Selon la Genèse, Caïn a tué son frère Abel par jalousie, parce que ses offrandes plaisaient plus à Dieu que les siennes. Dans la guerre moderne qui oppose un tyran à son peuple, las de subir la répression et de ne pas pouvoir exprimer son opinion, la partie semblait équilibrée et les forces en présence sensiblement égales. L’intervention russe en faveur du dictateur syrien est en passe de lui faire remporter la victoire, en écrasant toute la partie Est de la ville d’Alep sous les bombes. Il n’y a pas de guerre propre, contrairement à ce que la propagande a pu vouloir faire croire pendant l’invasion de l’Irak avec le mythe des frappes chirurgicales. Mais dans cet épisode particulier, les frontières du cynisme absolu ont été franchies. Les frappes aériennes russes ont visé spécifiquement les écoles et les hôpitaux, y compris ceux des organisations humanitaires qui tentent de porter secours à la population. Le but avoué de ces bombardements était de terroriser les civils pour les inciter à fuir la ville et faciliter ainsi la progression des forces loyales à Bachar.

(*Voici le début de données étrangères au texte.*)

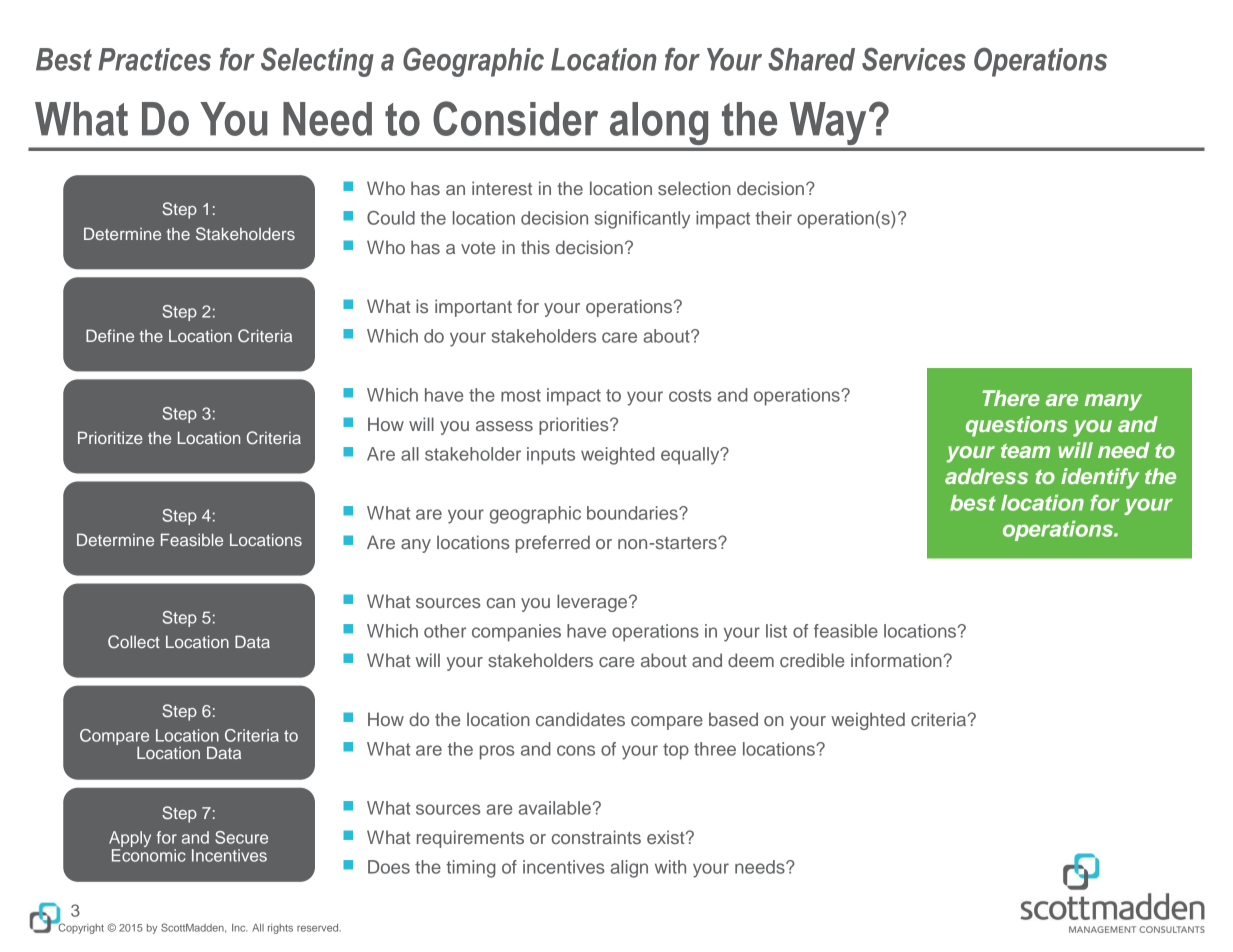 This image has height=952, width=1233. What do you see at coordinates (811, 59) in the image?
I see `Shared` at bounding box center [811, 59].
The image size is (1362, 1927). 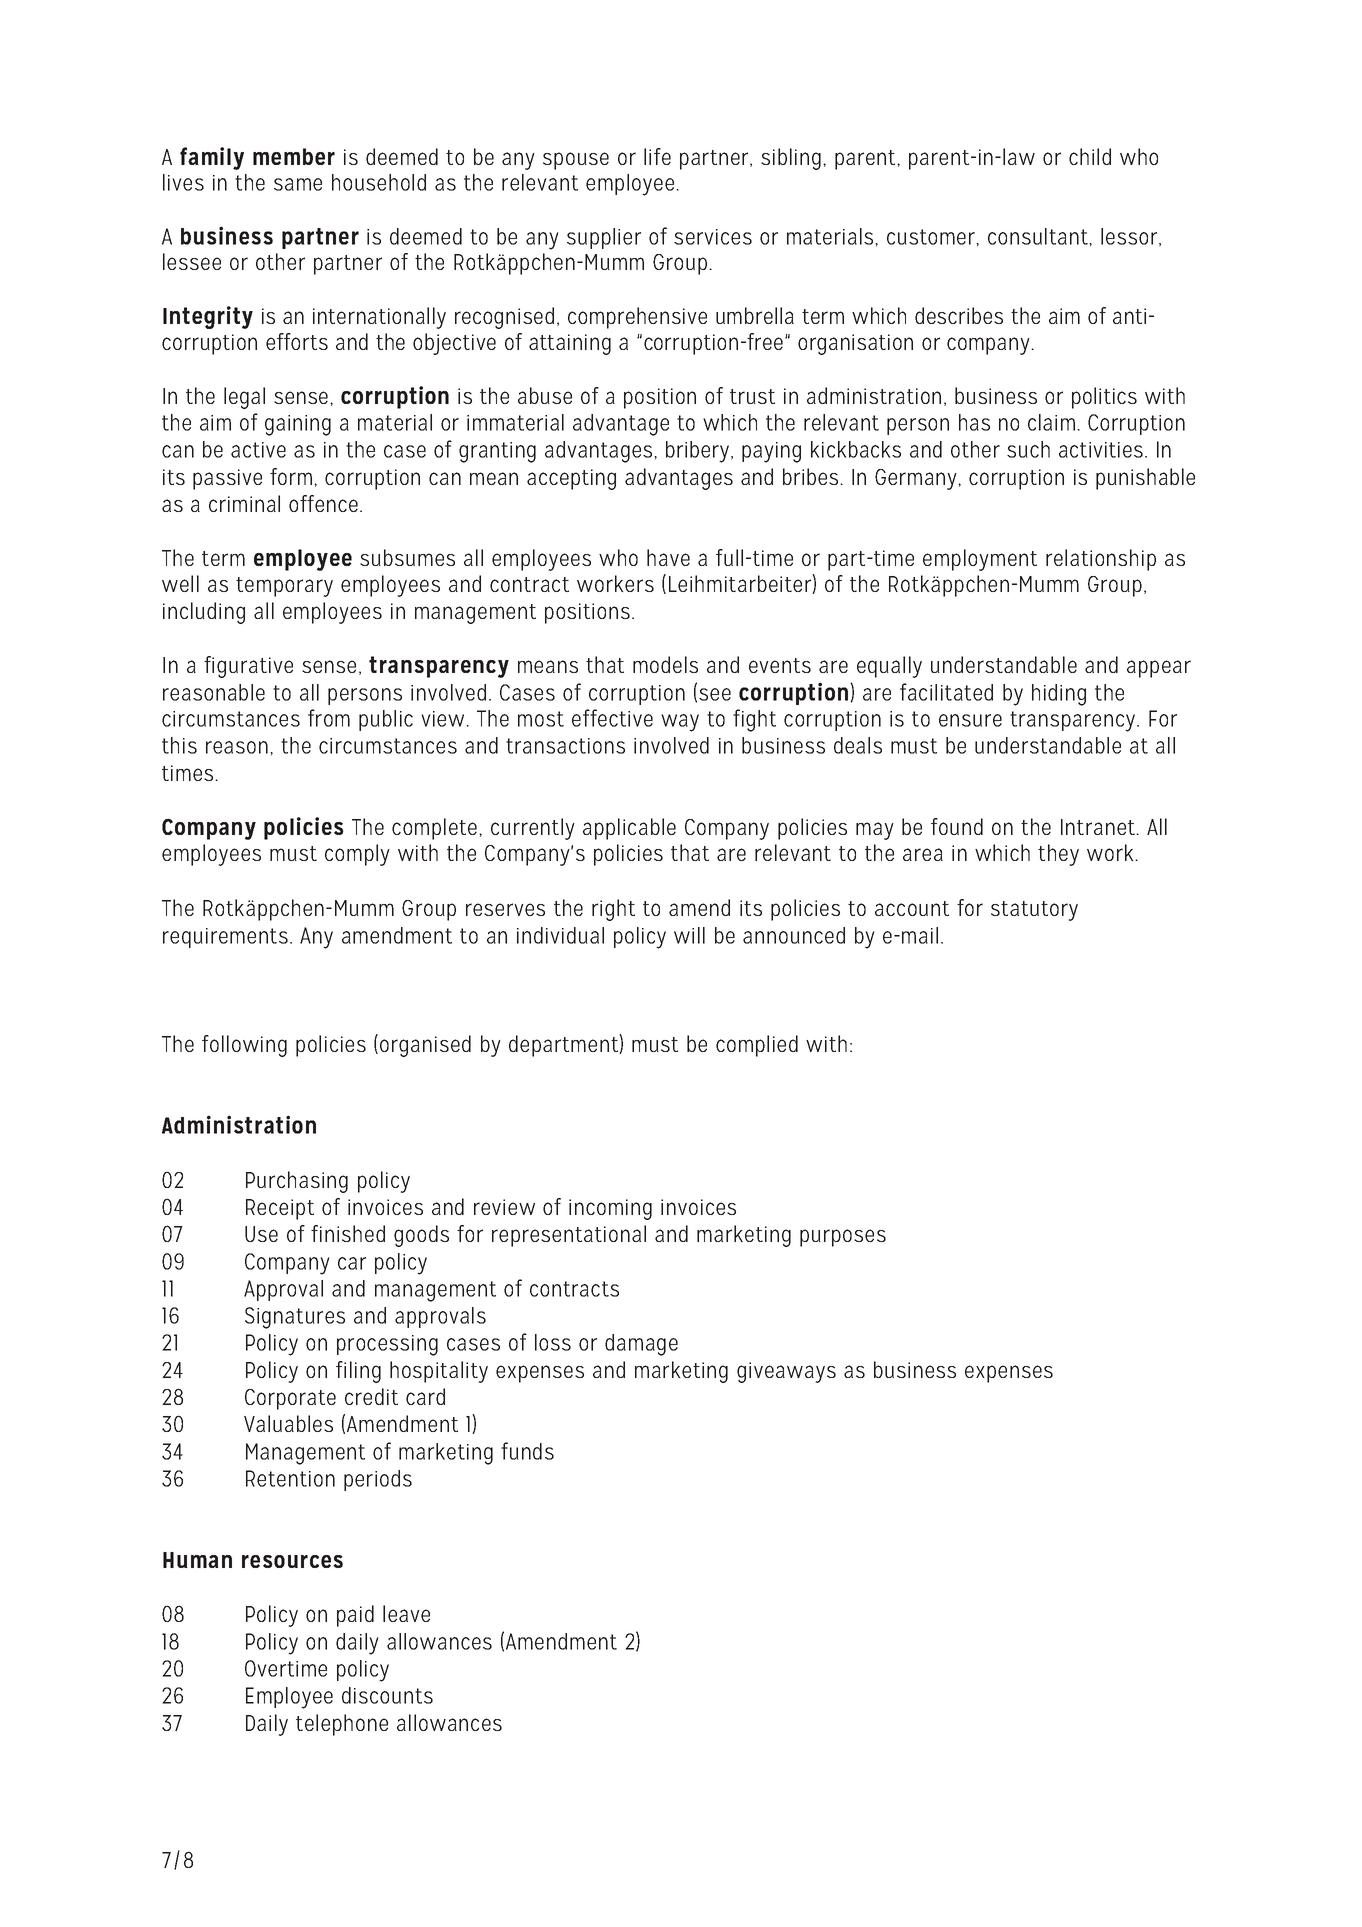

Des témoignages font même état de bombes chimiques permettant de débusquer les habitants réfugiés dans les caves et les forcer à sortir. Après avoir proposé des couloirs « humanitaires » pour forcer l’évacuation de la ville, le régime appuyé par Poutine organise un blocus destiné à affamer la population pour l’amener à une reddition sans condition. À ce train-là, la rébellion ne pourra pas tenir encore très longtemps et le massacre se poursuit sous les yeux d’une communauté internationale impuissante. C’est quand même l’honneur de la France, par la bouche de Jean-Marc Ayrault, que d’avoir demandé la réunion d’urgence du Conseil de sécurité de l’ONU pour essayer de venir en aide à la population de cette « ville-martyre ». Malheureusement, sa voix se heurtera comme d’habitude au droit de véto que la Russie ne manquera pas d’utiliser, et au manque de détermination d’un Obama qui vit ses dernières semaines à la Maison-Blanche. Moins que jamais les États-Unis ne sont prêts à envoyer des « boys » mourir pour sauver Alep. Et Poutine en profite cyniquement.